§ WORK INSTRUCTIONS
According to the text below about the Crystal River plant's MODCOMP minicomputer, how much funding did management approve for the pilot project?

§ PAGE TEXT
The MODCOMP's charter mission was to collect 3,700 data points every few seconds.  After performing some massive number crunching, the minicomputer flashed the results on the control room monitors read by Nuclear Regulatory Commission (NRC) licensed operators.  Its assistance was reliable, albeit limited.  For starters, the minicomputer kept the data locked up tight, permitting few to view and study the information.  Further, the MODCOMP balked at sharing data over Crystal River's NetWare 3.1 LAN or Florida Power's corporate WAN, administered by the utility's headquarters 100 miles south in St. Petersburg.

Data gathering required legwork and lots of stamina, and little information was kept on permanent record.  Technicians could visit the control room to jot down current real-time statistics or to view the results of routine surveillance procedures and thumb through old fashioned logs filled in by an operator who had walked through the plant taking manual readings.  Databases of information and graphics were mere fantasy.  Security was nonexistent.

"The MODCOMP's security feature is that it's so obtuse no one knows how to use it," Julias says.

THE PILOT PROGRAM.  When the tab for a planned 1990 hard drive upgrade mounted to $500,000 - including the reworked operating system, firmware, software recompiling, and the verification required by the NRC - Julias became convinced that the plant's computing future lay in PC-based technology.  Later that year, he persuaded management to fund a $220,000 pilot project to test his idea.

§ MATERIAL PROVIDED
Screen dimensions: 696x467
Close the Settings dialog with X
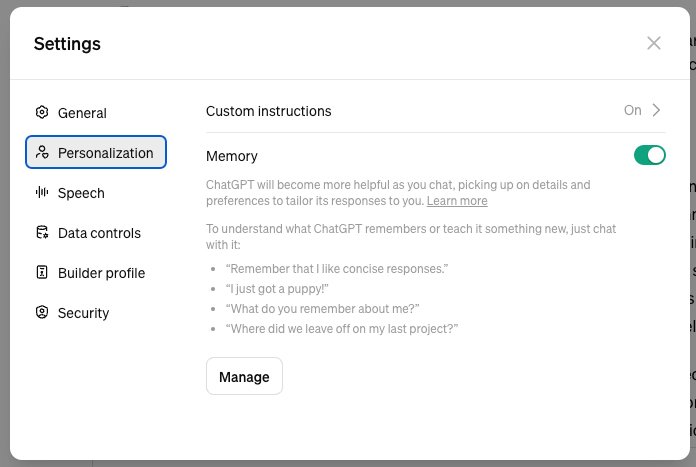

§ FINAL ANSWER
$220,000